Nous ne parlons que pour mémoire des actes de protection ouvrière accomplis par le Conseil municipal de Paris, l’édification de la Bourse du travail, l’organisation des travailleurs municipaux, les conditions de travail exceptionnelles qui leur sont faites, si bien que, dans les Congrès ouvriers, nous les avons entendu traiter par leurs camarades de « fonctionnaires, » la guerre aux bureaux de placement, etc.

Dans une apologie de l’action socialiste du Conseil municipal de Paris, M. Adrien Veber vantait le socialisme municipal, parce qu’il substitue la méthode d’évolution à celle de révolution : « En allant au-devant des revendications ouvrières, écrivait-il, on développe dans la classe laborieuse cet espoir que la grande œuvre de relèvement et d’émancipation peut se réaliser par la voie pacifique d’un travail organisé de chaque jour, on écarte l’opinion préconçue que c’est par la violence seule que l’on peut aider la classe ouvrière. »

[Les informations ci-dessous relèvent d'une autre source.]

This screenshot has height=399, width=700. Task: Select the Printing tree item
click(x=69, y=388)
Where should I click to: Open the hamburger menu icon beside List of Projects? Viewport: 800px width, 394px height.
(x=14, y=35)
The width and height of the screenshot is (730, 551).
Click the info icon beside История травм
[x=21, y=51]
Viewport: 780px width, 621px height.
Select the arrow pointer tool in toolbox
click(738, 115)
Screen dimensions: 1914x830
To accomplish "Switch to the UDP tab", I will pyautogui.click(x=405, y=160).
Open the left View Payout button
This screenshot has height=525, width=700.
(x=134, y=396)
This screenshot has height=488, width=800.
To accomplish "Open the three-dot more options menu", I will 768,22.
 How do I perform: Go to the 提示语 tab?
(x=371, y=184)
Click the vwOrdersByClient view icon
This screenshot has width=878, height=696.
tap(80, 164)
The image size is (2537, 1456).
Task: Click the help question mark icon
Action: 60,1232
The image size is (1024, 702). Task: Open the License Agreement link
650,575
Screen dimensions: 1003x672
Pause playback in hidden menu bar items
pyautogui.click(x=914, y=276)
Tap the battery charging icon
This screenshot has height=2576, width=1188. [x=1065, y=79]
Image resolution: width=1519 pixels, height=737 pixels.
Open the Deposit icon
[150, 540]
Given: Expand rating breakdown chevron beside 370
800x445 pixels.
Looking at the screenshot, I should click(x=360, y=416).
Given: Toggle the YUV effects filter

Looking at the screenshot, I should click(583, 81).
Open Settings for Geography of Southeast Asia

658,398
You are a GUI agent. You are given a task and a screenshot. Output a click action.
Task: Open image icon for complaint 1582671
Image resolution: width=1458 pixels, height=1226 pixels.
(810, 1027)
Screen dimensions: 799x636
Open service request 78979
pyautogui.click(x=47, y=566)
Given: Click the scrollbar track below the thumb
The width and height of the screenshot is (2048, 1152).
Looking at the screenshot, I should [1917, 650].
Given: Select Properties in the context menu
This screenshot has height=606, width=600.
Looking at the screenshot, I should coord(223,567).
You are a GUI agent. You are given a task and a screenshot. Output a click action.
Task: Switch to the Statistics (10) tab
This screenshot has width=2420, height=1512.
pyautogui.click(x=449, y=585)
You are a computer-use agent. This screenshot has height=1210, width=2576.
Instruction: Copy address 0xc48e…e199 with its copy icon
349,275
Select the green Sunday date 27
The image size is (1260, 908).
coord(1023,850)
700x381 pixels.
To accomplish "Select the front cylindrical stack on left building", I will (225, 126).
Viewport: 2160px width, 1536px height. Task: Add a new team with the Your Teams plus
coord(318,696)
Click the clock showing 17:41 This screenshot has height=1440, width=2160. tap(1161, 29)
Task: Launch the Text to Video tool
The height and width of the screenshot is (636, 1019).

Le socialisme municipal trouvait en France son théoricien dans M. Paul Brousse. Jadis étudiant en médecine à Montpellier, mêlé au mouvement révolutionnaire des années 1870, exilé en Suisse où, anarchiste extrême, il préconisait la propagande par le fait, et le meurtre de ces mêmes tyrans, qu’il fut plus tard exposé à recevoir solennellement à l’Hôtel de Ville, en qualité de vice-président du Conseil municipal de Paris, M. Brousse était déjà devenu un simple réformiste au sein de l’action communale, lorsqu’il écrivait sa brochure sur les Services publics.